Friday, April 17, 2009

Friday's Grill

GoldenGoodness

Hello Everyone. Today is Friday! YAY! and thanks to Tina over at Grilling Goodness I've got a few fun questions for you. If you want to get in on the fun head on over to her blog and check it out.

1. Do you prefer reality tv or dramas or comedies? I usually end up watching dramas, but I watch a few of the others too. :) I watch Numb3rs, SVU, Ghost Whisperer. Things like that but I also like to watch American Idol, Biggest Loser, and Nick at Nite. :) That is when I have the time.

2. If you could have free cosmetic surgery, what would you have done? Oh wow. There are a couple things I would have done but I guess first I would have a Tummy Tuck. Mommy Belly just doesn't go away and I would love for my pants to fit me better. lol.
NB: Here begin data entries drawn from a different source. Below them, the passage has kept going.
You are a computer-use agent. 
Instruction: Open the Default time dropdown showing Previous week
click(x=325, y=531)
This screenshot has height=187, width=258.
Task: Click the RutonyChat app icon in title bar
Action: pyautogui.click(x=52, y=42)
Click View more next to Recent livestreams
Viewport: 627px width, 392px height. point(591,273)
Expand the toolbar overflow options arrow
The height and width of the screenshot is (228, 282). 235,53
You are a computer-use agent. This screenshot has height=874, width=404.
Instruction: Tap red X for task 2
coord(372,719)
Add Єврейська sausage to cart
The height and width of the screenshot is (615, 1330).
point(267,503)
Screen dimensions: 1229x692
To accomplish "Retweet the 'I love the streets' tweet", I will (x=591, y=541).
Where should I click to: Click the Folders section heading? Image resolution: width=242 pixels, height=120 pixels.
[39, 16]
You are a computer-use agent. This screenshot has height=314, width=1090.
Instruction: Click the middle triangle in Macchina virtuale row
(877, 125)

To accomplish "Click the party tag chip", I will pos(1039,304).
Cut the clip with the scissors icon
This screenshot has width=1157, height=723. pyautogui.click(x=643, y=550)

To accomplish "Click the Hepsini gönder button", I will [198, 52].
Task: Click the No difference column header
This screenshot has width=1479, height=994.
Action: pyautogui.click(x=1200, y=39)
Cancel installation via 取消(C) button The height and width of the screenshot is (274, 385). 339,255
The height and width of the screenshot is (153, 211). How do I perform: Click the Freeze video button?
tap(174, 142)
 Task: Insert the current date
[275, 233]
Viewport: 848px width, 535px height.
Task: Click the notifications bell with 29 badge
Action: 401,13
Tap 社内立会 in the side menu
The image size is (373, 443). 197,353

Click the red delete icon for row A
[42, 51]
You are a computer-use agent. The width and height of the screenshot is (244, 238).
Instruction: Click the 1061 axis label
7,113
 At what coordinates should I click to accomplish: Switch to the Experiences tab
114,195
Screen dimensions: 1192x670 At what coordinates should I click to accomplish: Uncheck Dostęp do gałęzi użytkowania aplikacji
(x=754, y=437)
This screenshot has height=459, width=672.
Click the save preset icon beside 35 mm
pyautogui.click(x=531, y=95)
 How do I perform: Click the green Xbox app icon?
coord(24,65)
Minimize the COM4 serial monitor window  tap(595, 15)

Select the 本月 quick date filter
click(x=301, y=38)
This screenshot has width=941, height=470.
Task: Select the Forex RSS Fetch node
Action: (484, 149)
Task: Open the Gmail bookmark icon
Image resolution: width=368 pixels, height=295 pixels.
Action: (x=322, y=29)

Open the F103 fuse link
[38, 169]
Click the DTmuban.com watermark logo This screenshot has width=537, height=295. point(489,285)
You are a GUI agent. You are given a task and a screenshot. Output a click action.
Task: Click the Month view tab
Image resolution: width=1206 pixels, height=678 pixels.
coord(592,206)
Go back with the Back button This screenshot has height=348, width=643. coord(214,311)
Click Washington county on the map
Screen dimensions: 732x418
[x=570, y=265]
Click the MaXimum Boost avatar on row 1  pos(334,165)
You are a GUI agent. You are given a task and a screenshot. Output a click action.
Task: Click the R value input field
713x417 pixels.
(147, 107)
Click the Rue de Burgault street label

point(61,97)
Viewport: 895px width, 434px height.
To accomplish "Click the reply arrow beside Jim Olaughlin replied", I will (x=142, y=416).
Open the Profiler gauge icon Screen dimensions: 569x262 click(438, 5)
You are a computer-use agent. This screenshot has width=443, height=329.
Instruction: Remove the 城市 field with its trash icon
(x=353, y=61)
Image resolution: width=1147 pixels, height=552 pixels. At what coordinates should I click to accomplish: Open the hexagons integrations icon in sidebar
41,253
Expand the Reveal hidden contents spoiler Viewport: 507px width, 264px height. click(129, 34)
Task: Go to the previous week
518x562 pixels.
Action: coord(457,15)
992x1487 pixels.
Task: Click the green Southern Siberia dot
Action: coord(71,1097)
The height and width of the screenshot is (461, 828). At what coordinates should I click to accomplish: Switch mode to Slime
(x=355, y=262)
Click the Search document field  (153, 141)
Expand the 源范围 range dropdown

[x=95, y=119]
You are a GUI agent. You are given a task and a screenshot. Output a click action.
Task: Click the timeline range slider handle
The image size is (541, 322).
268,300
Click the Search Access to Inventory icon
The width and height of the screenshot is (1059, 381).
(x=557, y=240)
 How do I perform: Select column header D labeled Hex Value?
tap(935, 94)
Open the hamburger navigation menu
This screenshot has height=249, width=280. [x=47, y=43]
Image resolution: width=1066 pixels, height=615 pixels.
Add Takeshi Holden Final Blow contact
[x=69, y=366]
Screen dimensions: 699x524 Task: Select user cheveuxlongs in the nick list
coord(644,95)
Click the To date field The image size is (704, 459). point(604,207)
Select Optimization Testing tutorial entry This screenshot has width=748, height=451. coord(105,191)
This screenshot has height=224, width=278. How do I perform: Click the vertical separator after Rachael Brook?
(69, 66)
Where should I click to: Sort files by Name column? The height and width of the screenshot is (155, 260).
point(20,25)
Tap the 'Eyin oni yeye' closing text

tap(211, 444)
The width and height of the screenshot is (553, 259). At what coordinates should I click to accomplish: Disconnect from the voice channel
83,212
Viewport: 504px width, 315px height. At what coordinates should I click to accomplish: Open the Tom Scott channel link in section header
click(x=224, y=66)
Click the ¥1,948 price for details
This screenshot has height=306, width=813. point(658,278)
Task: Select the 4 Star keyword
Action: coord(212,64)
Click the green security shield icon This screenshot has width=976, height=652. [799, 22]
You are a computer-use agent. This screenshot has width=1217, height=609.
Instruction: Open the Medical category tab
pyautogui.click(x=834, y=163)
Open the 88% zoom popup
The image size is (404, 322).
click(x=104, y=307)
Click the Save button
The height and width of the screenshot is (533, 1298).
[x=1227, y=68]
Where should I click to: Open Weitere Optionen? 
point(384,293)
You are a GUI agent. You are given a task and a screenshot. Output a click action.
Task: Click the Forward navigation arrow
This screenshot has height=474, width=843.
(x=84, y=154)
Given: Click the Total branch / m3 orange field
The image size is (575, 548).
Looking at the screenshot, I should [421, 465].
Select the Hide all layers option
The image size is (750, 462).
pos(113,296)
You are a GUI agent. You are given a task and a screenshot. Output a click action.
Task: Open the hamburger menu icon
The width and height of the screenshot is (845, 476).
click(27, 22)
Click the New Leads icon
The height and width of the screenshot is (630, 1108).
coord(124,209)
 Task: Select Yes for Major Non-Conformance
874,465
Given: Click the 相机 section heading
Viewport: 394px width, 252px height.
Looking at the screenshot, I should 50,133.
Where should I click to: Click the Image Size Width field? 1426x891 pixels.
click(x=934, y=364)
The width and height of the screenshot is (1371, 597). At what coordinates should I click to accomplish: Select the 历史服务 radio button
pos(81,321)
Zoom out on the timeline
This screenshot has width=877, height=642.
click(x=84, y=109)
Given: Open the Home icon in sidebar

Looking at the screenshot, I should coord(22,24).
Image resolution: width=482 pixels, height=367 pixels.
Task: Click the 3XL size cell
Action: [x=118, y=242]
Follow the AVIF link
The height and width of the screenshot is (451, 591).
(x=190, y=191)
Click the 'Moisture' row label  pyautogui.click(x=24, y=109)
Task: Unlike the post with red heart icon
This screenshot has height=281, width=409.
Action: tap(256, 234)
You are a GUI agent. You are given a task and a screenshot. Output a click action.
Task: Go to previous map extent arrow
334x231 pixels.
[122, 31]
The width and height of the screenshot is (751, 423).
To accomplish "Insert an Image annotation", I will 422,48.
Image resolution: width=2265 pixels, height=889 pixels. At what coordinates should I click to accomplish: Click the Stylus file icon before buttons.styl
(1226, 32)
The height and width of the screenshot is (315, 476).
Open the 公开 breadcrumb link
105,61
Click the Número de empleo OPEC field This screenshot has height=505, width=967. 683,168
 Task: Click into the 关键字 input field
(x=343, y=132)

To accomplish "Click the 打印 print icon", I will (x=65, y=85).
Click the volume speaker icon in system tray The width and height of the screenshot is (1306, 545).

3. What are you itching to get but you have 'bitten the bullet'? A Camera. I really want a Digital SLR but it just isn't in the budget at the moment.

4. Do you have a bad habit that you hope your children don't pick up? I bite my fingernails when I am stressed. I really hope they don't pick it up. So far so good.

5. What was your favorite meal growing up? Any of my moms "Throw Together Dinners" they were the best well except for the spinach pitas, eww! I still make the others though for my kids. :)

6. What meal did you have as a youngster that you don't have as an adult? Hmm...I guess it would have to be the above referenced Spinach Pitas. I had to eat them then. Now I get to choose. :) BTW they are Pitas stuffed with mushrooms, groundbeef and cooked spinach. YUCK! lol

7. What is your earliest memory of a "vacation"? Where'd you go? My Great Grandma Schutte's farm. That is where we always went on "vacation" I loved it there. I have some of my favorite memories from there.

8. What was the "Best Thing" you ever got for Christmas, before age 12? I guess it would be either my Cabbage Patch Doll or my Little Tikes Kitchen. I still have my CPK though so I guess that would be it.


I hope you want to play along. Make sure you sign Mr. Linky over at Grilling Goodness if you do.


A.Berry

Monday, April 13, 2009

"What I ended up finding was myself
and that high school hasn´t changed
Those girls are still there
the ones that,
even as you grow up,.
will remain
the most beautiful girls...
you have ever seen close up."

Have you ever felt that way? You see someone so dropdead gorgeous you know that there is no way that you will ever compare to their beauty. I used to feel so ugly in school. For alot of different reasons really. I always felt second best to others. I think alot of this had to do with certain people who raised me. Noone in my actual family so don't worry there. I always felt, belittled and ashamed of who I was and who I wanted to be. It took me along time to get past those walls I built around myself so that I wouldn't be hurt anymore. It took me a real long time to realize that I was pretty, and good enough and I could do whatever I wanted.
But sometimes those same scared little girl feelings come back. Certain things in life come up and once again I am that insecure little girl who feels ugly and not good enough. I think it is happening a little too often lately. But I charge through it and hope that one day soon the feelings will go away. Even if I sit and cry a few nights.
Having a 2 little girls of my own I promised she would never feel that way. Not by me or by anyone who cares for her. So I do my best to reassure her that she is gorgeous inside and out. And that she is smart. I hope they never gets bullied in school. I wasn't bullied, they didn't get the chance. I did it enough to myself. Self Esteem I have learned is such an important thing. It makes you evaluate your self worth and these early years are what are going to give her what she needs as an adult. I never want my girls to feel the way I do. I still don't think I could be a model or anything, but you know.. I am getting better. And don't get me wrong. I know that true beauty is on the inside. I just sometimes feel not so pretty there either.
Watching my friends lives go on, watching them be happy in their lives with their husbands, or boyfriends, or whatever, leaves me jealous and yes sometimes angry. And then I feel like a bad friend. I want what they have. I HAD what they have. I want it back. It's been 2 years!! When I sit back and think about it it just makes me feel that much worse. But I suppose whatever is supposed to happen will and that is all I have to wait for. In the mean time I will continue to reassure my daughters that they are beautiful all around and smart and that they can do whatever they set their minds to do!